# PROMPT
Which lines below mention "Given"? Pick each one out.
(MATERIAL SUPPLIED Opens)
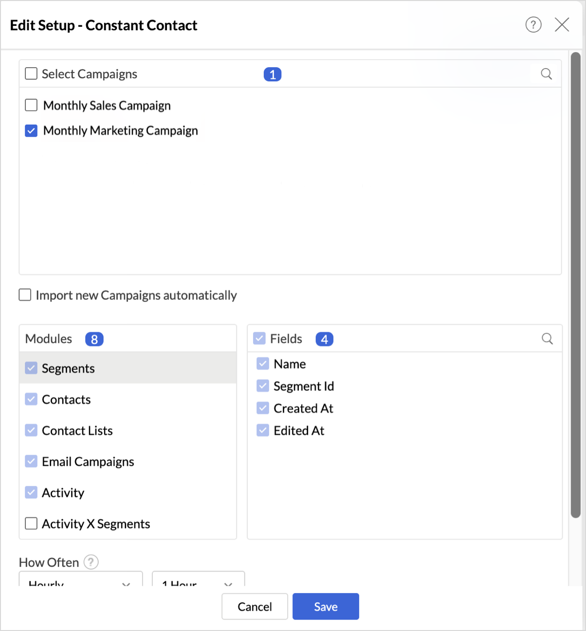Click the How Often help icon
This screenshot has width=586, height=631.
tap(91, 562)
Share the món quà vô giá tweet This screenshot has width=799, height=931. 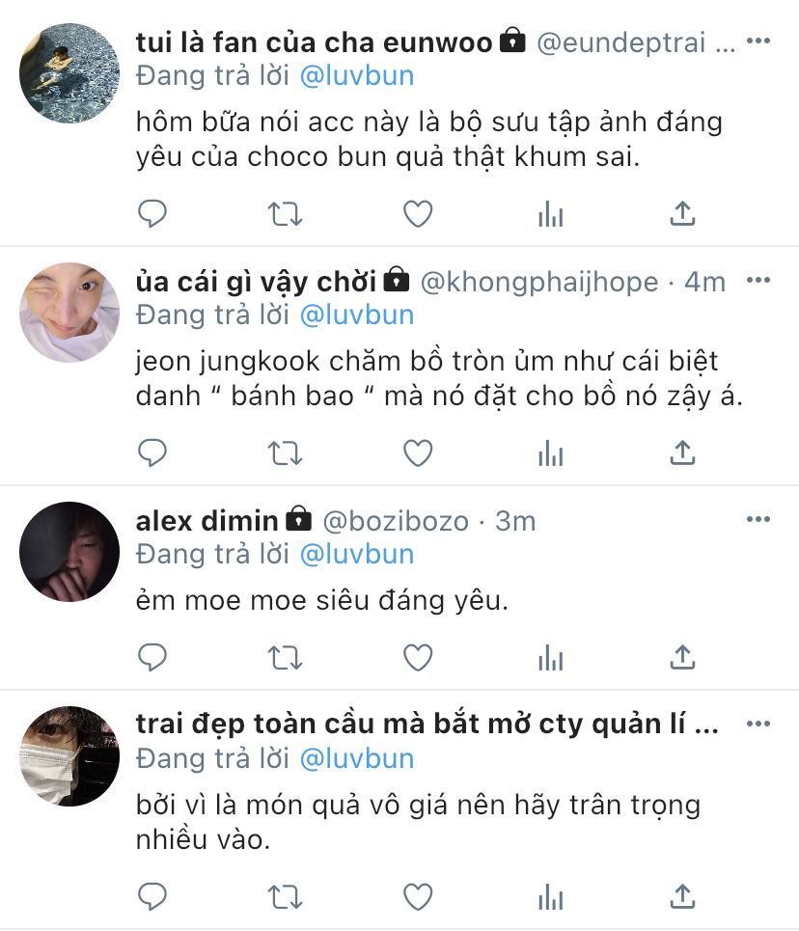coord(682,896)
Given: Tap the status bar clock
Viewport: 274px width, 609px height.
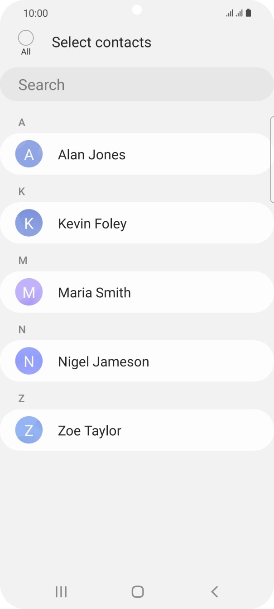Looking at the screenshot, I should tap(35, 13).
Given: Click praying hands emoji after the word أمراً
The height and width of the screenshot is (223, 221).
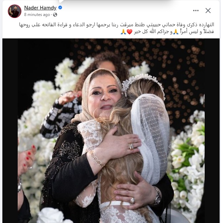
(MATERIAL SUPPLIED Closes)
# EXERCISE SOLUTION
Given: Tap the status bar clock
Given: Click praying hands emoji after the word أمراً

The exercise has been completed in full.